A implantação da Lei da Ficha Limpa demonstra o êxito da sociedade como agente político de relevância. É a demonstração mais clara e mais atual de que a população pode, e deve, ocupar espaços que são deixados vagos pelos parlamentares no processo de reforma política do País. A sociedade brasileira possui o mérito de ter iniciado algo que os representantes eleitos, apesar de todo o aparato que os envolvem, não conseguiram. É provável que a reforma política também seja aprovada somente se a sociedade brasileira pressionar nesse sentido, dadas as dificuldades do Congresso Nacional em chegar a um consenso sobre os diversos temas.
A norma da Ficha Limpa apresenta-se como um mecanismo importante para o bom funcionamento das instituições. É um primeiro filtro para separar os políticos bem-intencionados dos mal-intencionados. Contraria os interesses de setores da classe política que estão acostumados com a impunidade e que partilham da crença da "absolvição pelas urnas". Como a regra só será aplicada no próximo ano, todo o esforço até agora realizado poderá se tornar vão se a sociedade não permanecer vigilante a quaisquer tentativas de desfigurar a Lei da Ficha Limpa no Congresso Nacional. Pois nada garante que os políticos que possam vir a ser afetados pela regra em um futuro próximo não tentem neutralizá-la, a fim de garantir sua elegibilidade. Alterar a lei seria um retrocesso e lançaria ao descrédito a sociedade.
A decisão do STF no caso da Ficha Limpa dada em um placar apertado, por seis votos a cinco pode ser considerada uma vitória parcial da sociedade no combate a vícios da política clientelista e patrimonialista que dominam o Brasil. Parcial não somente porque a lei que poderia impedir a posse de políticos condenados na Justiça desde já teve sua aplicação postergada para 2012, mas também porque há muito ainda o que fazer para tornar o ambiente político brasileiro mais democrático e republicano.

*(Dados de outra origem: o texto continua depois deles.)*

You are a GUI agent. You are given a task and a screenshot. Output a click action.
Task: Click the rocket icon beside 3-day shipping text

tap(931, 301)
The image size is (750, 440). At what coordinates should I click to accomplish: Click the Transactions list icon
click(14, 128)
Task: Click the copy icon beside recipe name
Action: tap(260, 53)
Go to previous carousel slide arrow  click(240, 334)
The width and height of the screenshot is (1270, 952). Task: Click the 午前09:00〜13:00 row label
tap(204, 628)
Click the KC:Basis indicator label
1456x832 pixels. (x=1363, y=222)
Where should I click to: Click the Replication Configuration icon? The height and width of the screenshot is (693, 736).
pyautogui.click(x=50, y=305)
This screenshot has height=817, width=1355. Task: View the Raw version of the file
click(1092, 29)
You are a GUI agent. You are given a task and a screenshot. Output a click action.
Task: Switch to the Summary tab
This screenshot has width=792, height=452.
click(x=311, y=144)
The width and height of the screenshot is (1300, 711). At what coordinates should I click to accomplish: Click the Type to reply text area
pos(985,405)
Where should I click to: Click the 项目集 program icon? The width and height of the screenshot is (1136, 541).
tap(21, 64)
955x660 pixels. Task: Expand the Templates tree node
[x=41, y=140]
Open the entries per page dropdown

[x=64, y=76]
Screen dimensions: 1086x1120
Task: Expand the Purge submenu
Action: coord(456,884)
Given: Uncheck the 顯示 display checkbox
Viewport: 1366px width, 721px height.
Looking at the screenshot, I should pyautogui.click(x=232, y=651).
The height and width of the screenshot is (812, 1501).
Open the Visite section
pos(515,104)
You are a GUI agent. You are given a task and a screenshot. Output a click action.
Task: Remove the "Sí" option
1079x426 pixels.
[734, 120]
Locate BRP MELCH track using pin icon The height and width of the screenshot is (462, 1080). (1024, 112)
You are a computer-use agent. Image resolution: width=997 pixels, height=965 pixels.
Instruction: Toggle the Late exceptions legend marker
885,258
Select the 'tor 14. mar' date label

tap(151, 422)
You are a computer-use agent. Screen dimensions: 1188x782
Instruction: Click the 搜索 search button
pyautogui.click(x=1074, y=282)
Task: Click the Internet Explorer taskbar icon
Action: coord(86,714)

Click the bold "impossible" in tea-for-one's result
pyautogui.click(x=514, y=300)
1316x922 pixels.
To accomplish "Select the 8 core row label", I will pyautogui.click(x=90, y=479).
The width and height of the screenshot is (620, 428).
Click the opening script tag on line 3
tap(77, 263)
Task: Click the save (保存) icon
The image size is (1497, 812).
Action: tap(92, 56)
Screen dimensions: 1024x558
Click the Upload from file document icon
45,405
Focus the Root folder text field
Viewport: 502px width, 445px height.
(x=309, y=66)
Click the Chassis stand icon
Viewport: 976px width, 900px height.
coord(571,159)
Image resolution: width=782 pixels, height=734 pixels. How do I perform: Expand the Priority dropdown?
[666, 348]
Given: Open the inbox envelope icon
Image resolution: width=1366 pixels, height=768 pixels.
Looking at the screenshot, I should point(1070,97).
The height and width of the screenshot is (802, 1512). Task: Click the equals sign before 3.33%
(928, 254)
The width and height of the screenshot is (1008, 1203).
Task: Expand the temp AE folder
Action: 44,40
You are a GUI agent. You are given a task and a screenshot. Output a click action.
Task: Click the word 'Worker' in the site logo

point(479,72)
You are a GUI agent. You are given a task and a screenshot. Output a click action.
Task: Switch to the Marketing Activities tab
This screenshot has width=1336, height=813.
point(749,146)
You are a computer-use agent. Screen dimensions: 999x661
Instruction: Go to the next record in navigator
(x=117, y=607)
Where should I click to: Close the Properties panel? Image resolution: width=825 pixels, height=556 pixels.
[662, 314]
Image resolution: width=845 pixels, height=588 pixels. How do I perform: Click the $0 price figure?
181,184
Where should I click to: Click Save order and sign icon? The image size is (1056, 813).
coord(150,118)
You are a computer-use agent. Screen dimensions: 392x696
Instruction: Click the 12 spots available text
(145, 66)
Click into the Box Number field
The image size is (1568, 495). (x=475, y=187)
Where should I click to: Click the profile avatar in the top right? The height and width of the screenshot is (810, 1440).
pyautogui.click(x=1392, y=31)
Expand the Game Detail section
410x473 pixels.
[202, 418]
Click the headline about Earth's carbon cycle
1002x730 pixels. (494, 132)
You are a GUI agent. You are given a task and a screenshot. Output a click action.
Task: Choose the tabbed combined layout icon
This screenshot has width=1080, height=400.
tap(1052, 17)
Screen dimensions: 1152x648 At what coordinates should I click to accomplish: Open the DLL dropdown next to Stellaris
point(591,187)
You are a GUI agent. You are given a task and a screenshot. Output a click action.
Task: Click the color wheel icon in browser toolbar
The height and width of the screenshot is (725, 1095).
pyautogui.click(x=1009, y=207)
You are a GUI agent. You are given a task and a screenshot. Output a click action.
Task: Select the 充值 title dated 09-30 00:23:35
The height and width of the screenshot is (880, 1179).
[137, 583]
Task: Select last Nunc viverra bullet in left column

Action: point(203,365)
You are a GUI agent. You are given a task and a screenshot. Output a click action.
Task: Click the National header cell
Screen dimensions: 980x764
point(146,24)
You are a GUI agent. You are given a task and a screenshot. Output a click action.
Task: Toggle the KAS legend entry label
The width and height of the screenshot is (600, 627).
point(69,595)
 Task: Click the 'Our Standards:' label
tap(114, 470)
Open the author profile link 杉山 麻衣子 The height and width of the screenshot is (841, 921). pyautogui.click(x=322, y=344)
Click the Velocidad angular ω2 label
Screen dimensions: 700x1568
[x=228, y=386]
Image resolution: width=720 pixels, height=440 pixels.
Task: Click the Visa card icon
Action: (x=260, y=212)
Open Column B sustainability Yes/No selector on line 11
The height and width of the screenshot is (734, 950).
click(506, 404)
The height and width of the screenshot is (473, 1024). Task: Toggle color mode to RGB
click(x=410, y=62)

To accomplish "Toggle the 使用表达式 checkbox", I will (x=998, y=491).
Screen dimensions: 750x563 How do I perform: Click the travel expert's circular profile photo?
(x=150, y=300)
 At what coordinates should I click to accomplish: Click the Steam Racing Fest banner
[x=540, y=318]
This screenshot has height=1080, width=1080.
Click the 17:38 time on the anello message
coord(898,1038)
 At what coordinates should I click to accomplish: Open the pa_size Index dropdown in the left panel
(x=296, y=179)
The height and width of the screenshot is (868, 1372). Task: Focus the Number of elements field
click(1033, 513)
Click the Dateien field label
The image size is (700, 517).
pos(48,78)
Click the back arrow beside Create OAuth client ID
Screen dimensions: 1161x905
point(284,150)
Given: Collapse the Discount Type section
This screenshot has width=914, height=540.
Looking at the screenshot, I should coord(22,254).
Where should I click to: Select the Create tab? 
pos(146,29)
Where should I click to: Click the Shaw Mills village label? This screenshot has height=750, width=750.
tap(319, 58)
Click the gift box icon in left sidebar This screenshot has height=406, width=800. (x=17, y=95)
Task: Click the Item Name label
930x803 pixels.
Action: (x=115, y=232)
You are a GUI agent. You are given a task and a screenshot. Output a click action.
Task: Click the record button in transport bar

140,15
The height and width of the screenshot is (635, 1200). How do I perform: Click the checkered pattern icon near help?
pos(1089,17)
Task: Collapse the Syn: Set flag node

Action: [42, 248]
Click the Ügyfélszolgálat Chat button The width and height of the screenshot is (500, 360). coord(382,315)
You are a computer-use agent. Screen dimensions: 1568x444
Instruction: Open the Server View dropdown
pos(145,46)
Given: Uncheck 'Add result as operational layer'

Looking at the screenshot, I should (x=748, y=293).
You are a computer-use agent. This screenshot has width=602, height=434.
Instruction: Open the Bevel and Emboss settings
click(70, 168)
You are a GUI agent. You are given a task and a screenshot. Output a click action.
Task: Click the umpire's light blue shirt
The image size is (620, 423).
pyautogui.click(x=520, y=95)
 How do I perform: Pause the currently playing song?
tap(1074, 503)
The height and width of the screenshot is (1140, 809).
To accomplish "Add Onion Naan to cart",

A votação de quarta-feira também marcou a retomada da segurança das decisões do STF, pois agora o time de ministros está completo, com a presença de Luiz Fux. A decisão de outubro sobre a própria Lei da Ficha-Limpa terminou em empate, pois dez ministros integravam o Supremo naquele momento. Com a corte completa, casos de grande comoção social, como a possibilidade do aborto de fetos anencéfalos (sem cérebro) e o que trata da união entre homossexuais para fins previdenciários podem voltar a ser discutidos. Sem falar da extradição do italiano Cesare Battisti e do sistema de cotas a partir de critérios raciais em universidades brasileiras.